Worrying About Large-Deposit Bank Runs

Dealbook gives us something new to worry about:

In Washington Mutual’s case, customers withdrew $16.7 billion in cash from the thrift in the last nine days, according to the Office of Thrift Supervision. The majority of those that withdrew cash were holders of retail deposits that were over the government’s $100,000 insurance cap.

It’s a potentially troubling tale: If depositors that have more that $100,000 began withdrawing their cash all around the country, the banking industry would have a serious problem.

Is this true? If everybody with more than $100,000 on deposit moved their money to one of the Big Three banks (Citi, Chase, BofA), would that cause "a serious problem" for the banking industry as a whole? If such people had $16.7 billion on deposit at WaMu alone, one can only imagine the sums they have on deposit in aggregate at smaller banks and thrifts across America. And if that kind of money moved en masse to the Big Three, there would surely be some huge dislocations in the banking industry.

The statistic doesn’t actually come fromthe OTS factsheet, but rather from the conference call, where an OTS official said that

a majority of the deposit outflows (a) came from the state of California, and (b) were deposits in excess of the insurance deposit limit.

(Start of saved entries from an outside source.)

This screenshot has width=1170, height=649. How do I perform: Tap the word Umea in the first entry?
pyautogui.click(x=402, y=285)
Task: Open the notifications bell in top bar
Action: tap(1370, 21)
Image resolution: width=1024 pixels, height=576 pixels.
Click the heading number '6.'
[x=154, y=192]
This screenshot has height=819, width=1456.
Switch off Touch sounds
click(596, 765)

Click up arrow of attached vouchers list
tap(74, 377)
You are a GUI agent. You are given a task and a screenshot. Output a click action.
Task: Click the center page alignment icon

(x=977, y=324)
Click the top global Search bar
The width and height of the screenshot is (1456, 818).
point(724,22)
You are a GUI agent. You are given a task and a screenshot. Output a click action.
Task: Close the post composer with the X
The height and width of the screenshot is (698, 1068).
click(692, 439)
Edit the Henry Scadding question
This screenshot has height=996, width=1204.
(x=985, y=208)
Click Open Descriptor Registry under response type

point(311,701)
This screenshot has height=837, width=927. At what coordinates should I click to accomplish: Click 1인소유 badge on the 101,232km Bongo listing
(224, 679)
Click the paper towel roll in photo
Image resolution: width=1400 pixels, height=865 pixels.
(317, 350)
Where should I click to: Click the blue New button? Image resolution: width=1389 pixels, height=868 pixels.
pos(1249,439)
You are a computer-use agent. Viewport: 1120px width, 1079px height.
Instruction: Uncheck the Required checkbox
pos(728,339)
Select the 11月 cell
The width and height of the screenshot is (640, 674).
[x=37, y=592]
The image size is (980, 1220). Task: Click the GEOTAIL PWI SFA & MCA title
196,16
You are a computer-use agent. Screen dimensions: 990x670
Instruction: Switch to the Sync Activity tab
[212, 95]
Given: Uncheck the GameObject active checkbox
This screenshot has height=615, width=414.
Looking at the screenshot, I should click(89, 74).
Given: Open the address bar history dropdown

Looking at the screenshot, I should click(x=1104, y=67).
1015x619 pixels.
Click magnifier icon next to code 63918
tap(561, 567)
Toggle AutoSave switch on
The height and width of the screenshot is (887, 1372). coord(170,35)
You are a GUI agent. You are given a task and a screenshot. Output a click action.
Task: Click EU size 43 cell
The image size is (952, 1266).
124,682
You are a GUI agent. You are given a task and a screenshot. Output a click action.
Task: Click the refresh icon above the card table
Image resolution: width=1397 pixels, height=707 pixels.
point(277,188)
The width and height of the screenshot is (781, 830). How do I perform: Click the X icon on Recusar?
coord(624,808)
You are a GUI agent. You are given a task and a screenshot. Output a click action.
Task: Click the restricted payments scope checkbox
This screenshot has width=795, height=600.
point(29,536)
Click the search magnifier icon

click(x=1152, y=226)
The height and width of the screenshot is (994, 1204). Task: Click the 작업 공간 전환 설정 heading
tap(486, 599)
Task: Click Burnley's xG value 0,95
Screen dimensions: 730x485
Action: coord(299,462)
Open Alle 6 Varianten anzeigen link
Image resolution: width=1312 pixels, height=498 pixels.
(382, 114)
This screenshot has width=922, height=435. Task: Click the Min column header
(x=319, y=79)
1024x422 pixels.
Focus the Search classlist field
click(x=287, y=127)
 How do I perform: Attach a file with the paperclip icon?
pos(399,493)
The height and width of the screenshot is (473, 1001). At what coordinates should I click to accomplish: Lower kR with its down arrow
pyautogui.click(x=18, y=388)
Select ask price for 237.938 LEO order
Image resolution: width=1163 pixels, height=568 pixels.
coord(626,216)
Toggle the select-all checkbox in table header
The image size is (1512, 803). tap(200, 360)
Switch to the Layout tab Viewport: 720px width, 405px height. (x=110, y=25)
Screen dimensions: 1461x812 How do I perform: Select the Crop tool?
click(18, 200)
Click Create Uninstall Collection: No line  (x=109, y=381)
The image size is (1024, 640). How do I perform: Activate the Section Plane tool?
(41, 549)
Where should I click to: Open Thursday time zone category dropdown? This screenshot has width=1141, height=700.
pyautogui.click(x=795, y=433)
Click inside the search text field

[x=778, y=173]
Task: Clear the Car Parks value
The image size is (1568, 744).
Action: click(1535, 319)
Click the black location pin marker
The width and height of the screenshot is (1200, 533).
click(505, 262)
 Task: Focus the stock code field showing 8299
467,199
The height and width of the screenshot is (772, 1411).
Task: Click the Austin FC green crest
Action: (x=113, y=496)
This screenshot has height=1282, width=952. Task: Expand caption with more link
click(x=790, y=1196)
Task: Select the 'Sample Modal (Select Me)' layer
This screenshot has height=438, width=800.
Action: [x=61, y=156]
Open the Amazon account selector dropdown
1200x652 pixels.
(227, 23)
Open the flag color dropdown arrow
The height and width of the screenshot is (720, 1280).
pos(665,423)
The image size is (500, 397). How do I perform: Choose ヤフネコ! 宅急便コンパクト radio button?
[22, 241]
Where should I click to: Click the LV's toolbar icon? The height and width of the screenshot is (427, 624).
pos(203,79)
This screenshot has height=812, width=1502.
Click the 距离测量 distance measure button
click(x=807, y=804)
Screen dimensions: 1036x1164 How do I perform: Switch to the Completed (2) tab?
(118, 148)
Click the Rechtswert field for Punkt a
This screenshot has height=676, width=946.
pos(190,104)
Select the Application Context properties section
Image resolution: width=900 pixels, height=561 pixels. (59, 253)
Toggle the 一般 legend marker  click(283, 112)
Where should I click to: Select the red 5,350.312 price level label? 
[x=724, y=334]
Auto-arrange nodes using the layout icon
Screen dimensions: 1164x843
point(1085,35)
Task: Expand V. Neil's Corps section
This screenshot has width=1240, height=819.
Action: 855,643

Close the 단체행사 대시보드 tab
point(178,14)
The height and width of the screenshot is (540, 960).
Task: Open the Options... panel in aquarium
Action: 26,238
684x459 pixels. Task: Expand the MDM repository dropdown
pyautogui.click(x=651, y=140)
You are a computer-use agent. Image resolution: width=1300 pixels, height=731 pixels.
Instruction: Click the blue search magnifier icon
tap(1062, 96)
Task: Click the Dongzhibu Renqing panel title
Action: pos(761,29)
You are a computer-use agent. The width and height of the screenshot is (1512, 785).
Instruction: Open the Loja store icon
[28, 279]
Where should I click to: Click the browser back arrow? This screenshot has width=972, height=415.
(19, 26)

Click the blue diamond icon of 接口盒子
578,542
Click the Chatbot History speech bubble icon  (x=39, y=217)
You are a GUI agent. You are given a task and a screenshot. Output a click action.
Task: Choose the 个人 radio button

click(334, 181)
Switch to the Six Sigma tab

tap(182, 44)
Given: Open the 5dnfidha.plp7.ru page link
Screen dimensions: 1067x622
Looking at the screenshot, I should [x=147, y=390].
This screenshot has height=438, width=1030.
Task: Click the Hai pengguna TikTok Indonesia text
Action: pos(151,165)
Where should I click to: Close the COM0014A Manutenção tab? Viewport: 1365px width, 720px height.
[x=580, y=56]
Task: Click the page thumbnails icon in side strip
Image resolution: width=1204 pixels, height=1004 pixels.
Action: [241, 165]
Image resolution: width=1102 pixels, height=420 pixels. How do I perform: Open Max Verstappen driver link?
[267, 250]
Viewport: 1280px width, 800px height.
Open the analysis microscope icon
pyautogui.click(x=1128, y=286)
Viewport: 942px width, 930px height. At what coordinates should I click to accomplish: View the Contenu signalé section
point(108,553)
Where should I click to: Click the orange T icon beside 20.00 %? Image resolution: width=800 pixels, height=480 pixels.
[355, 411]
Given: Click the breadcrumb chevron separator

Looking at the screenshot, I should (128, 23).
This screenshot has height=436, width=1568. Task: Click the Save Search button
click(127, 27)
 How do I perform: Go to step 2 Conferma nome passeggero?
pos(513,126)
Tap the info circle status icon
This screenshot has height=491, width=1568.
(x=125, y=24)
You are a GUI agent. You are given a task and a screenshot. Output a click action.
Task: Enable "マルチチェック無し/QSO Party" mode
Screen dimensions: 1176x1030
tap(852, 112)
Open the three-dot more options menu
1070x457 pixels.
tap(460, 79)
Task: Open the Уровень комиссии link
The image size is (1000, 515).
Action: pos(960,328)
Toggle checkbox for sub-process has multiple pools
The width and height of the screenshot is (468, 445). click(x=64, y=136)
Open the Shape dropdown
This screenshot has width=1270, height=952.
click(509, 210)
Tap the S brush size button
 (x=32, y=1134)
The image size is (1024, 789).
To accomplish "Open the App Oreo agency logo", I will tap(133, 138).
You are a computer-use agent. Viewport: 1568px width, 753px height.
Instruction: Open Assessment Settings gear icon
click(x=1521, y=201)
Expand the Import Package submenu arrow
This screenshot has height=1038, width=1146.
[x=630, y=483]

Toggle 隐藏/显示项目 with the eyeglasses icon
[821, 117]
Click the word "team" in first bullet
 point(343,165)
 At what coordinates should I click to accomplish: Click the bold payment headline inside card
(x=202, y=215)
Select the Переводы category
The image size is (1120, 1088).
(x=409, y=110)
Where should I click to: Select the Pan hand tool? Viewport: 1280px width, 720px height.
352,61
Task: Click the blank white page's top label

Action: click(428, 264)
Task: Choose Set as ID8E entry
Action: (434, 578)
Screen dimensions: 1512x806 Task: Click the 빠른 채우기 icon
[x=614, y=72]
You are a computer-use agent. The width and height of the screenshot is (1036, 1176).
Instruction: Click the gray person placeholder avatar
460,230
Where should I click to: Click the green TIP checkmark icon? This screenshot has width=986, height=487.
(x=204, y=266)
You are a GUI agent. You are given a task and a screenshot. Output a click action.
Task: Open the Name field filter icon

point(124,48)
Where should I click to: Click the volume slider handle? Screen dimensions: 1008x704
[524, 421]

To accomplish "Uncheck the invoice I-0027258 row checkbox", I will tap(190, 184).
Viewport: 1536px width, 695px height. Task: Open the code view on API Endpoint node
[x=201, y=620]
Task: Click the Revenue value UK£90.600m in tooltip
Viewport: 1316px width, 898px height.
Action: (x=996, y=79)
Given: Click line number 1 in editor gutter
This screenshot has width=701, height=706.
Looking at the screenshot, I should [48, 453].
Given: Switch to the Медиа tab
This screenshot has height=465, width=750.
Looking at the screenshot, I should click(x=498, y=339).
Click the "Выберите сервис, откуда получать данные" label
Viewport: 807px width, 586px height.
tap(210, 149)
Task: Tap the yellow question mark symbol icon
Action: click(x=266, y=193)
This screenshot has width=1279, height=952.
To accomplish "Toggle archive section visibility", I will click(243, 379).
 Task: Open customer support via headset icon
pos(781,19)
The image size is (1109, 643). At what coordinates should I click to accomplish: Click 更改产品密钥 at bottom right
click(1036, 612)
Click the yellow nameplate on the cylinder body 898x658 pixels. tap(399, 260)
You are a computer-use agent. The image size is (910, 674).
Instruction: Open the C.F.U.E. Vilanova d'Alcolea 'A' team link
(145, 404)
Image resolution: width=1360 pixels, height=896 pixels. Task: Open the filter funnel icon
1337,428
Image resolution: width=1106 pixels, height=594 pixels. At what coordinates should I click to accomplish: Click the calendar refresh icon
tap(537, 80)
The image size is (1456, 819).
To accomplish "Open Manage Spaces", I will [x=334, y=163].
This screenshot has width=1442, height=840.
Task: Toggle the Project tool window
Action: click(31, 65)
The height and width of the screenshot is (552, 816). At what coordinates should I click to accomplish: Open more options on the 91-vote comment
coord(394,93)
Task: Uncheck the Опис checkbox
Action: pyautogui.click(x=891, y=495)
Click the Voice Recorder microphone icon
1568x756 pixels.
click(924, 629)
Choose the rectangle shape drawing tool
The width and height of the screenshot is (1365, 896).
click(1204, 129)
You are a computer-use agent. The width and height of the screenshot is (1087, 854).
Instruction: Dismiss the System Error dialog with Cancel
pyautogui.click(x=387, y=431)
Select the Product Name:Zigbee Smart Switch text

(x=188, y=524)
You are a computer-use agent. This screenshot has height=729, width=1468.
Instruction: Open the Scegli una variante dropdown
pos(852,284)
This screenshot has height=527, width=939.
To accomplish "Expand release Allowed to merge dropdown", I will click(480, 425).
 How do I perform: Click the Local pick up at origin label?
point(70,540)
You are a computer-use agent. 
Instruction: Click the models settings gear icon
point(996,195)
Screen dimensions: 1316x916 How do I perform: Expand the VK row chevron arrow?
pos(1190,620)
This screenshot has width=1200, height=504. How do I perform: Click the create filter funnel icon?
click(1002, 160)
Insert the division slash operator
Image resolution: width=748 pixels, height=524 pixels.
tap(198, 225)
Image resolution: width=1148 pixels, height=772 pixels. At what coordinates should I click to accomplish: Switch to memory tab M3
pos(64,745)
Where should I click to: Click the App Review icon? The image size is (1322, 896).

I can certainly imagine that California has more deposits in excess of $100,000 than any other state. WaMu was very big in California, so maybe it was particularly at risk of large-deposit outflows. This is actually reassuring: we don’t need to worry about banks in general suffering large-deposit outflows, just those banks in the richest parts of the country where you’re likely to find large deposits in the first place.

Since the largest bank in California is Bank of America, and the largest banks in the Washington-Boston corridor are Chase and Citibank, there probably won’t be a big problem there. There could conceivably be a problem with Wells Fargo, but since it still has a market cap of well over $100 billion, I doubt it. What’s more, even depositors with more than $100,000 in WaMu are untouched: all deposits, of whatever size, have been taken over by JP Morgan Chase.

Incidentally, one line from the conference call jumped out at me: another OTS official saying that what happened at WaMu "was a liquidity crisis, not a problem bank crisis". The clear implication is that JP Morgan got itself quite an attractive deal and that WaMu was solvent even before its bondholders were wiped out to the tune of $30 billion or so. I can imagine that they’re extremely unhappy right now: expect lawsuits.